A lifelong athlete who enjoyed a fervent interest in the administrative side of sports – she was the only grade 11 student at St Theresa’s in Midland allowed to enroll with the grade 12 sports leadership class – Lahay has morphed from varsity athlete (badminton) to jack of all trades, looking to build on a skill-set she developed during her high school days.

“I started running athletic events, a three on three tournament, the first “graduates vs staff” basketball game,” she recalled. “I was doing fundraisers for our tennis team, “Serves for Smoothies”, or something like that.”

“When I was an athlete, I always appreciated how much spirit events helped to get you motivated,” Lahay continued. “Because of the experience I had as an athlete, just getting people out in the gym, getting that fan base, getting kids and students out, getting people loud, is something that I am passionate about.”

“It helps you so much, especially late in the game.” Lahay is completing her third year in the Physical Fitness Management program, balancing her studies with her commitment to the CAA, and Cambrian varsity athletics in general, a pledge of time that would rival full-time employment hours.

Thankfully, her time at the Midland secondary school of some 300 to 400 students left her well prepared for the notion of needing to overcome hurdles in trying to accomplish a goal. “One of the biggest challenges was that once students were done for the day at high school, they just wanted to go home,” she said.

“And a lot of the games that happened were after school.

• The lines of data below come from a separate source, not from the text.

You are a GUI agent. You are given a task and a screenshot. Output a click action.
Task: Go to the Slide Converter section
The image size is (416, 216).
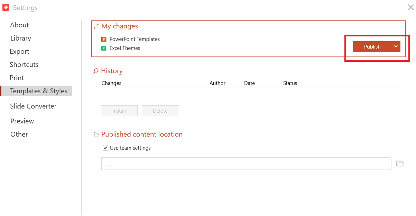pyautogui.click(x=33, y=106)
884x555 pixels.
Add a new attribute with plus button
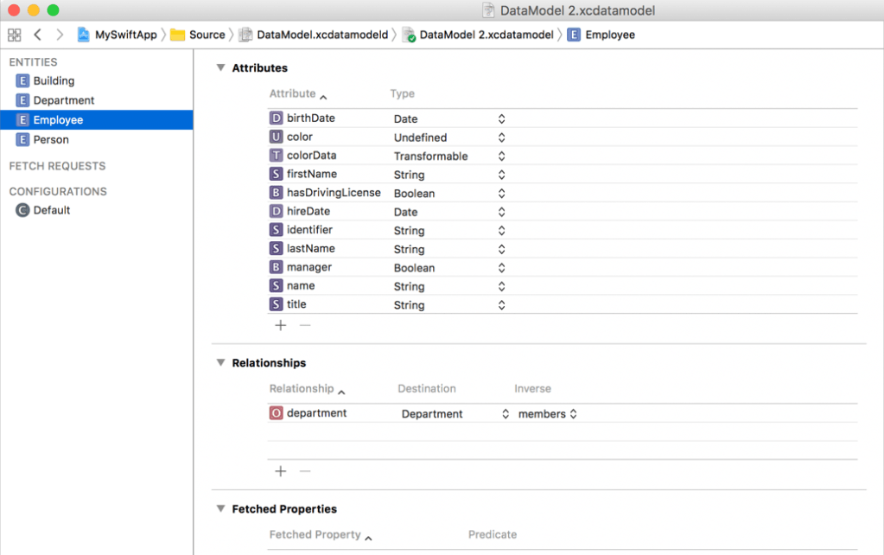(x=280, y=325)
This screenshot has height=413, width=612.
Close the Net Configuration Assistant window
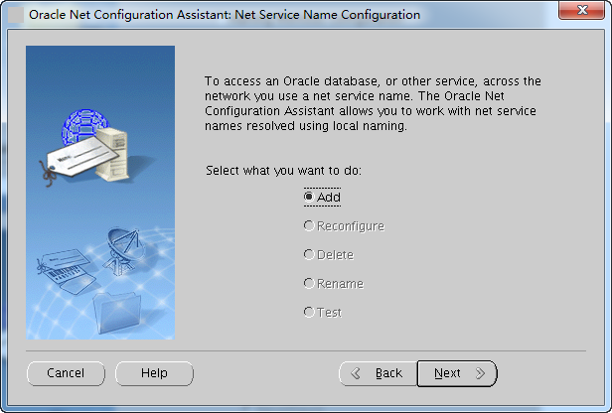[x=581, y=10]
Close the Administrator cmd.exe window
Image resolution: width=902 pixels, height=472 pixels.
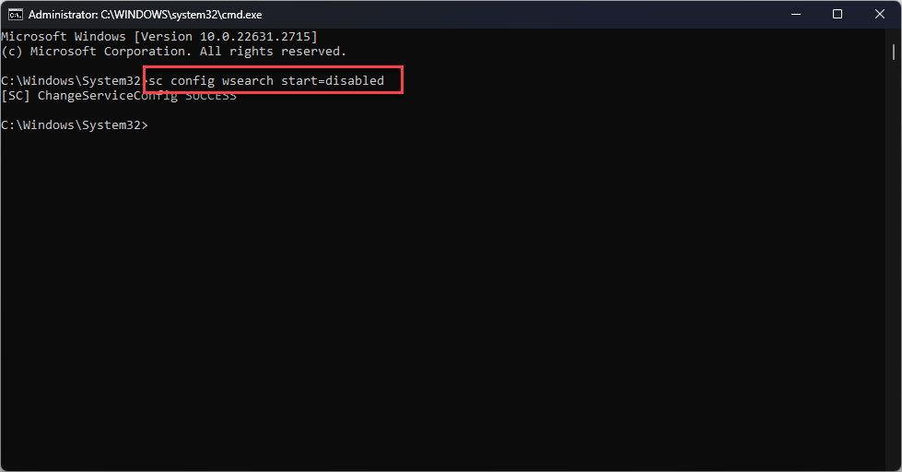880,15
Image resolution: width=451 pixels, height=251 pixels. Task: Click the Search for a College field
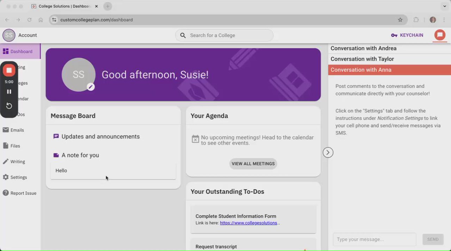click(224, 35)
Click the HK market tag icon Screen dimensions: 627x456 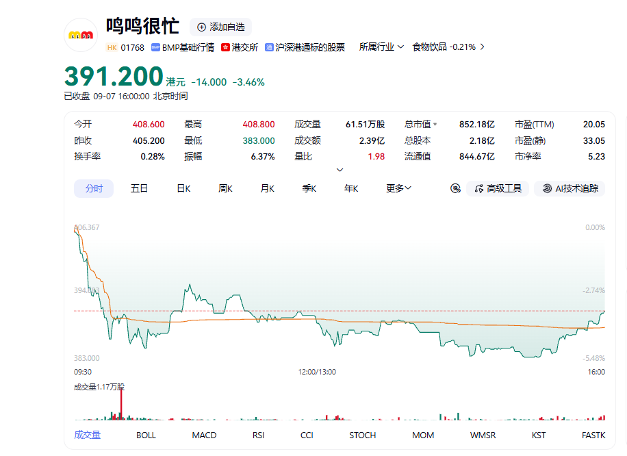pos(112,48)
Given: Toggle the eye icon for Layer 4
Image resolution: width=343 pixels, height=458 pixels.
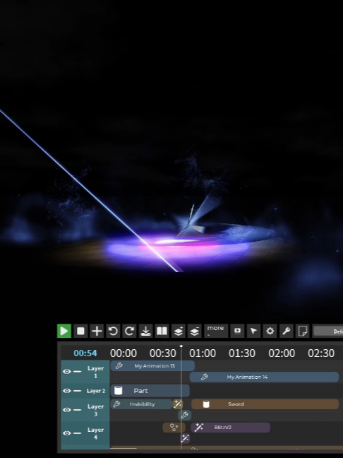Looking at the screenshot, I should click(x=67, y=433).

To try and keep people in the gym was kind of difficult. We ended up convincing the school to host the graduates vs staff basketball game during the day, so that we had almost every single class in the gym.”

An only child, Lahay admitted that the move towards working as a key part of a team approach has taken some time, but is well worth the reward. “In Midland, I kind of did it all on my own,” she said. “Some of the events that I ran “failed” which would make me work harder to make it better the next time around.”

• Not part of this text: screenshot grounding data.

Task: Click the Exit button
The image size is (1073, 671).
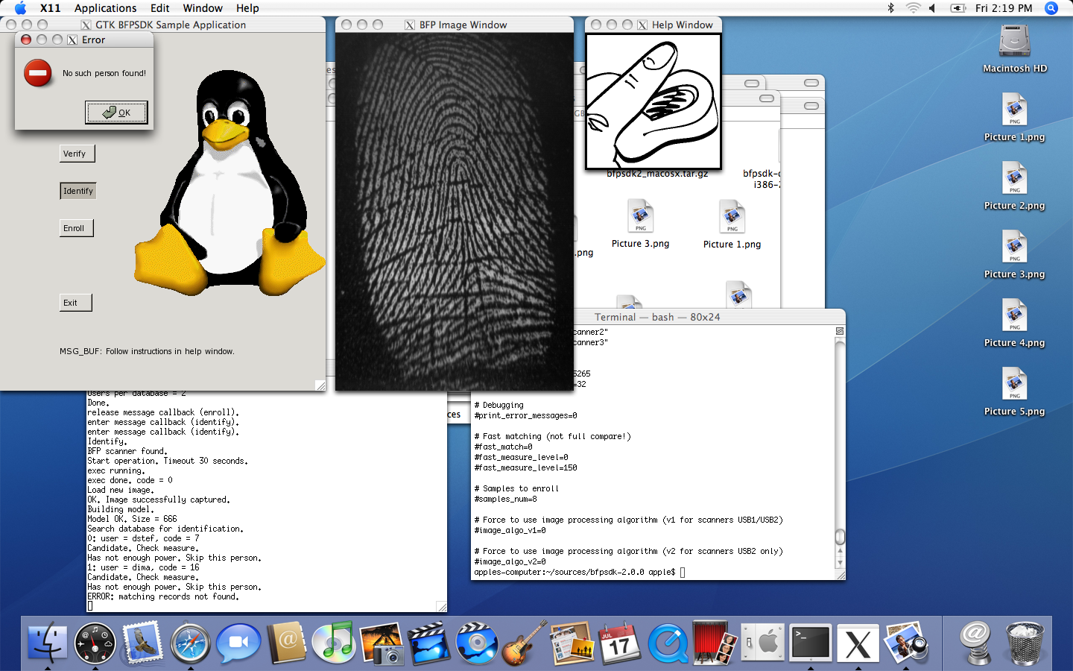Action: [75, 303]
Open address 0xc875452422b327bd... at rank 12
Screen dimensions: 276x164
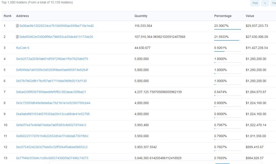[52, 147]
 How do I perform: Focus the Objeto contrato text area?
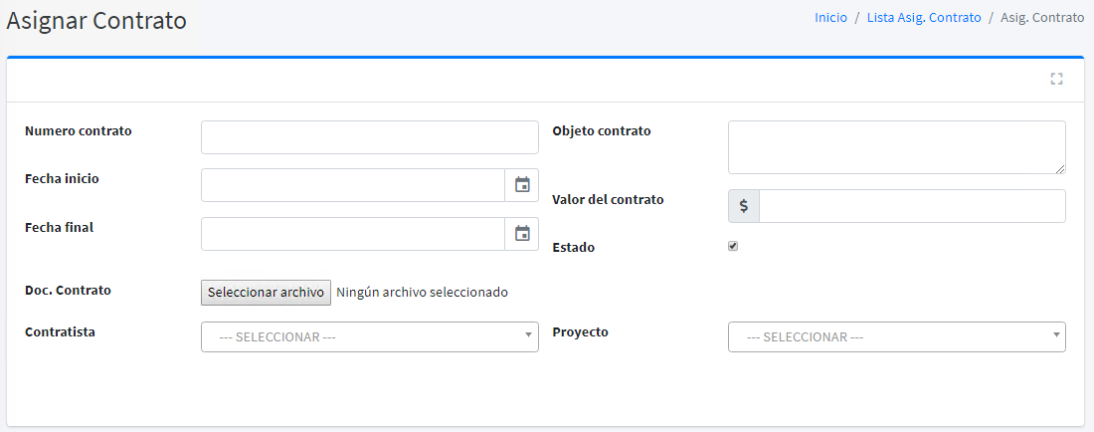pos(895,147)
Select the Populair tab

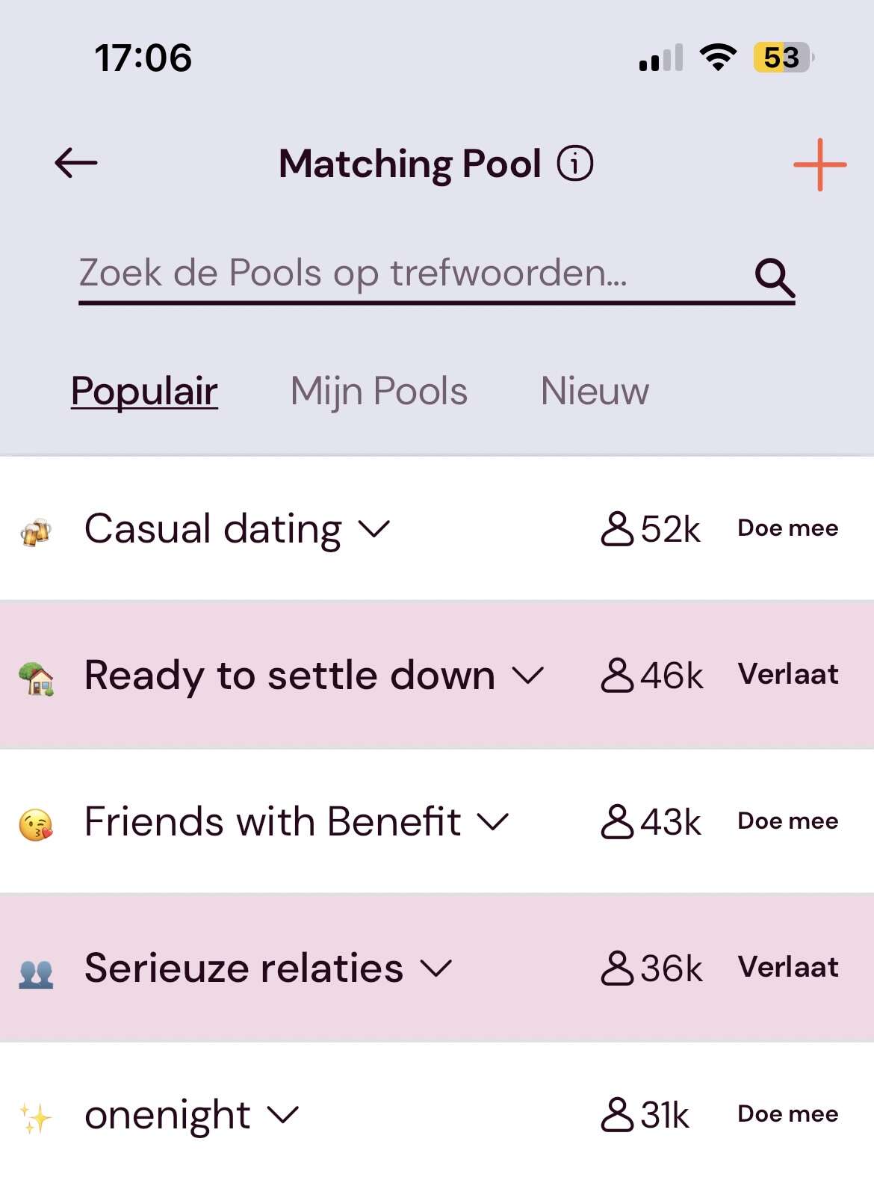point(144,392)
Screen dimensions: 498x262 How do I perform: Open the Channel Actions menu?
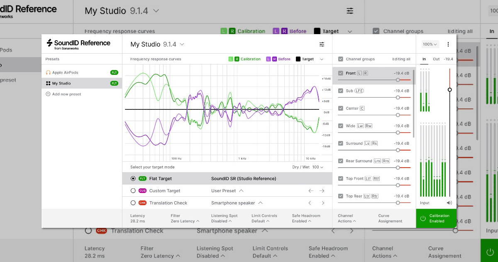[345, 218]
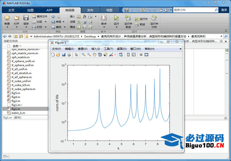Click the Zoom In tool in Figure toolbar
This screenshot has width=231, height=161.
[x=83, y=55]
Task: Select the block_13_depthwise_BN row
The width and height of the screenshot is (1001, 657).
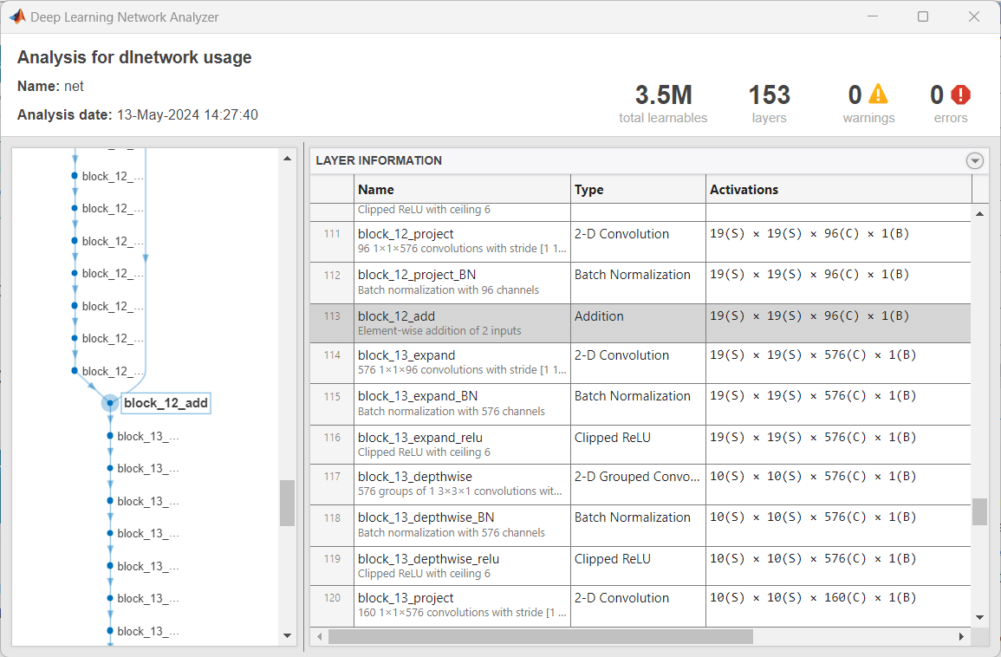Action: pyautogui.click(x=463, y=524)
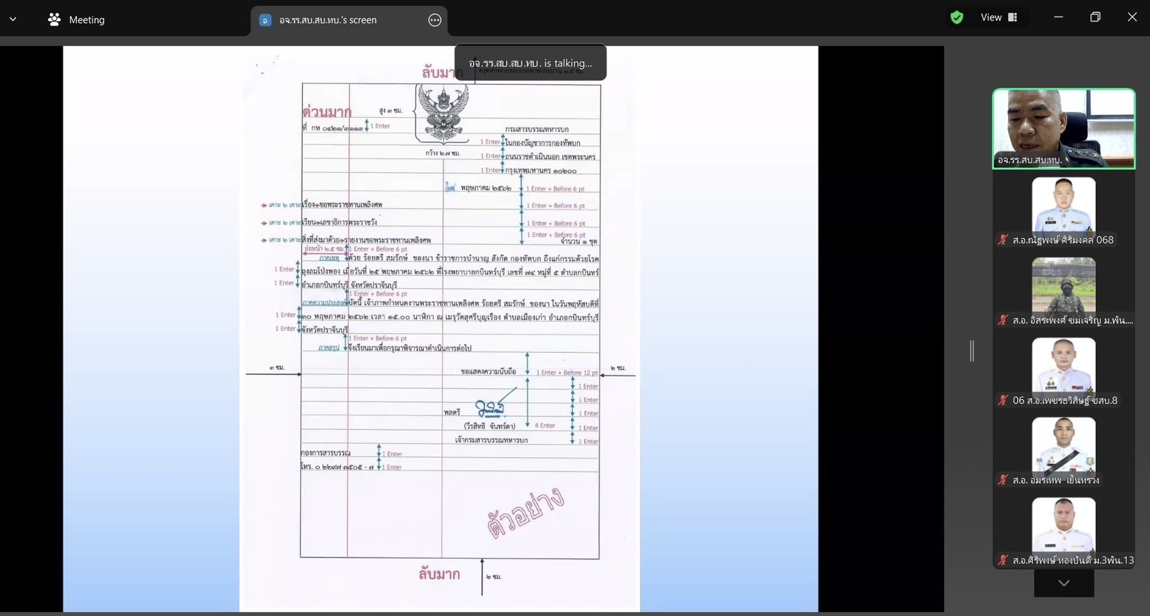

“The biggest thing I learned was probably just to be determined. I learned that a lot from my dad. Here, it’s about having a good team around me. It did take a lot for me to build that trust, because I was an only child and did a lot of stuff for myself.”

“This year, I have the best group of girls,” Lahay continued, noting with pride that the CAA is represented by an all-female council for the 2016-2017 school year. “I can throw them anything and trust them to do it well.”

As stated earlier, Lahay is not above understanding the importance of failure as a key building block to future learning. “The CAA, in the past, hasn’t really targeted the (Sudbury) community, it’s mostly been about trying to get the students out,” she said.

“For the most part, it’s been experimental, to be honest, especially since I am new to the area. This year, I really strived to get a community base, I tried to get kids out. We have a “varsity swag shop” and do it at every home game. We’ve never sold varsity gear.”

And then there are those areas that provide a comfort zone to Lahay and her group, options that are well-suited to this generation of young sports administrators. “Probably the top thing on my list has been social media,” she suggested.

“We have Facebook and Twitter that have grown impressively; and we have a new website that we’re working on. I think it’s all helped increase the number of bodies in the gym.” While she still maintains that her long-term career goal will likely focus on physiotherapy for geriatrics, Lahay acknowledged the burgeoning of a new thought in the back of her mind.

“I’m still going in that direction (physiotherapy), but my dream, for sure, would be to be an Athletic Director,” she exclaimed. “It’s just the planning of events, mentoring students to become student leaders in the athletic field, promoting health and wellness.”

“It’s something that I am really drawn to, that I am passionate about.” And it shows, with every word, with every action, for the president of the Cambrian Athletic Association.